◆ WRITTEN INSTRUCTION
Return the text lines of the records below verbatim, one per line and in their original order, omitting every picture.

--------------------

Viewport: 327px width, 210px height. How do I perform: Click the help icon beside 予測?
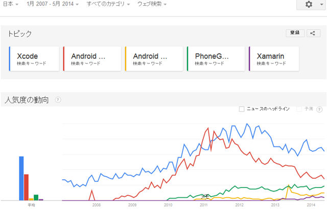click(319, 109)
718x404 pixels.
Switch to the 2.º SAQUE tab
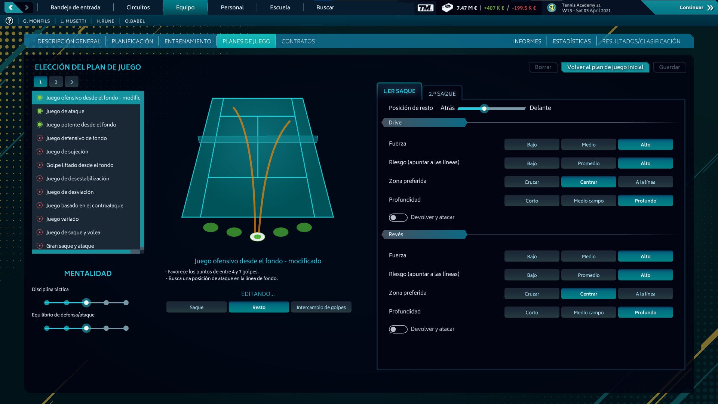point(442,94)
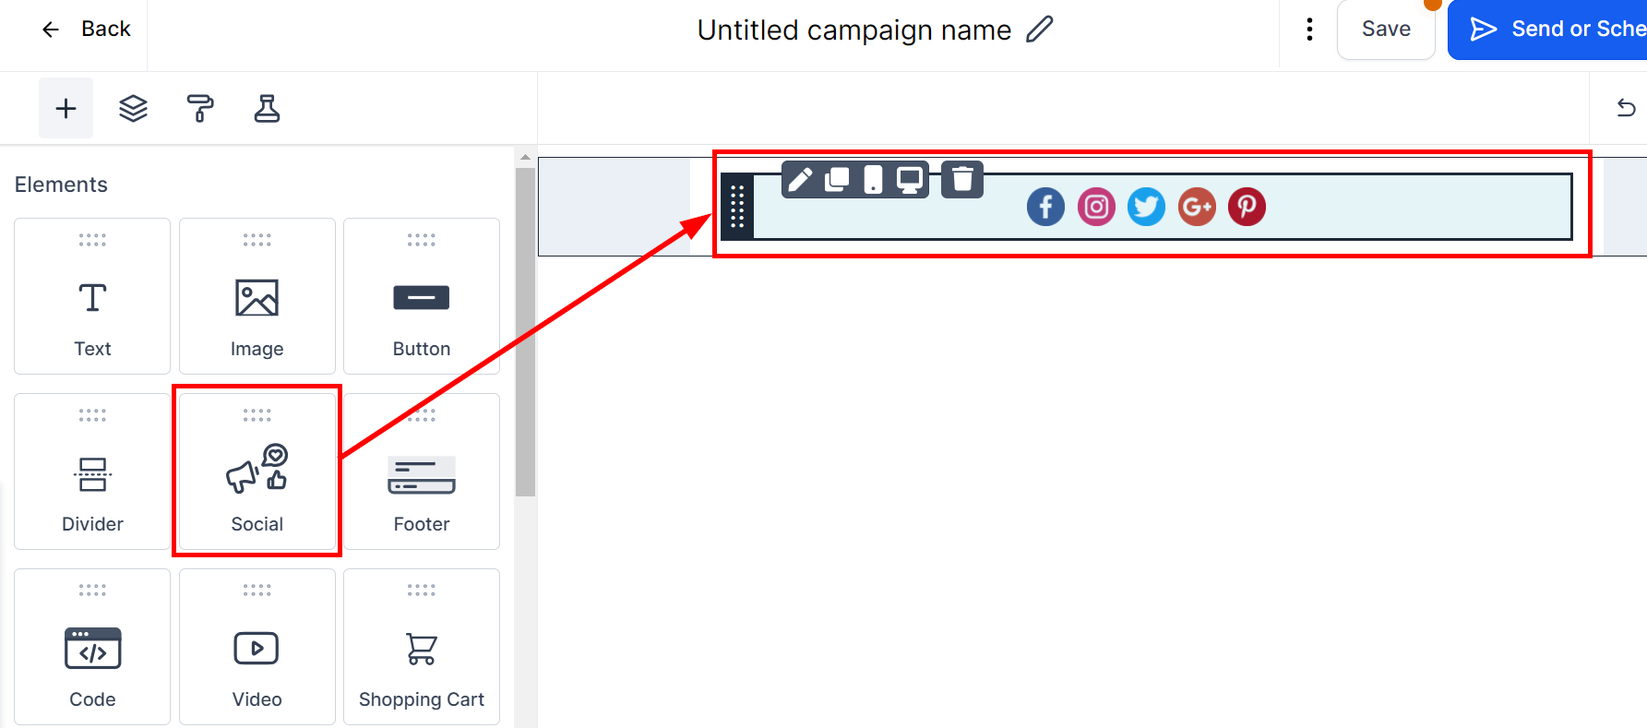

--------------------

◆ COMPLETE ANSWER
Viewport: 327px width, 210px height. How do I perform: Click the help icon beside 予測?
click(319, 109)
718x404 pixels.
Switch to the 2.º SAQUE tab
point(442,94)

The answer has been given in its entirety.